The Central Bank of Nigeria has cautioned that if the costs of materials keep increasing for important industries, prices for consumers may rise again.
This is because companies are finding it hard to keep prices as they are without charging customers more.
This caution comes from the June 2025 Purchasing Managers’ Index report released by the apex bank, which highlighted that input price indices across the composite economy including Industry, Services, and Agriculture outpaced their respective output price indices.
“The increase in the gap between higher input costs and output price tends to put pressure on business profit margins.
“Cost absorption by firms is likely to be unsustainable in the long term and may foreshadow future consumer price inflation,” the report noted.
Among all sectors, Agriculture recorded the widest input-output price gap at 9.8 index points in June, suggesting the highest level of cost absorption.
The Services sector experienced the smallest gap at 4.4 points, indicating relatively less margin pressure.
Despite inflation concerns, the study indicated continued economic growth in all sectors.
The composite PMI reached at 52.3 index points in June 2025, reflecting the sixth consecutive month of overall improvement.
Out of 36 subsectors surveyed nationwide, 25 reported expansion in business activity, underscoring broad-based economic momentum.
Increased production was the primary driver of the industry sector’s PMI of 51.4.
There was growth in nine of its seventeen subsectors.

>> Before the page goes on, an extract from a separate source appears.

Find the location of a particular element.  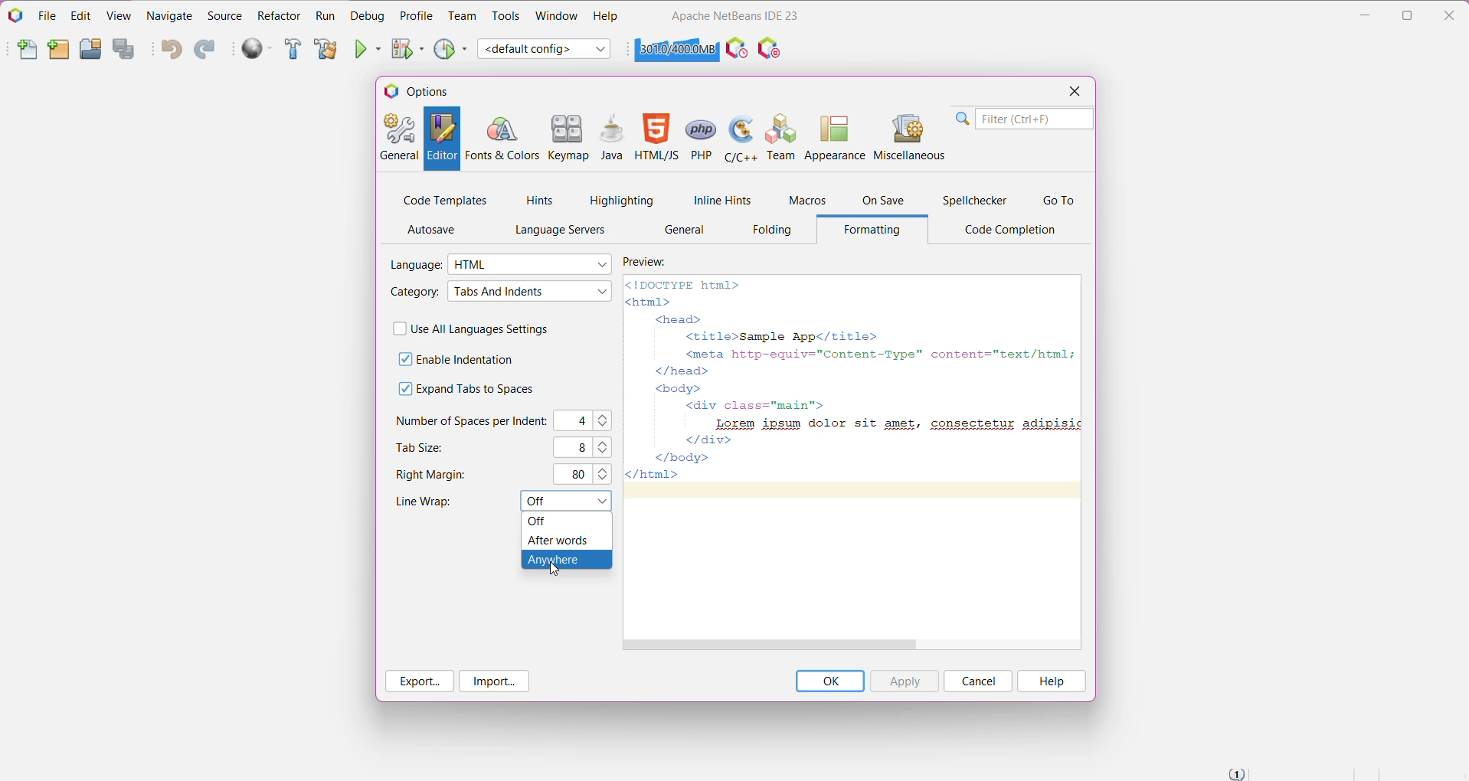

With a PMI of 51.3, the services industry came in second, with 11 of the 14 subsectors growing.
Leading the charge was the Agriculture sector, which recorded a PMI of 55.2 the highest among the three.
This marks the sector’s eleventh straight month of growth, driven by higher farming activity across all five surveyed subsectors.
While the PMI figures reflect sustained recovery and growth, the CBN cautioned that the ongoing mismatch between rising input costs and output prices, if left unchecked, could lead to price hikes by firms, thereby worsening inflationary trends in the near term.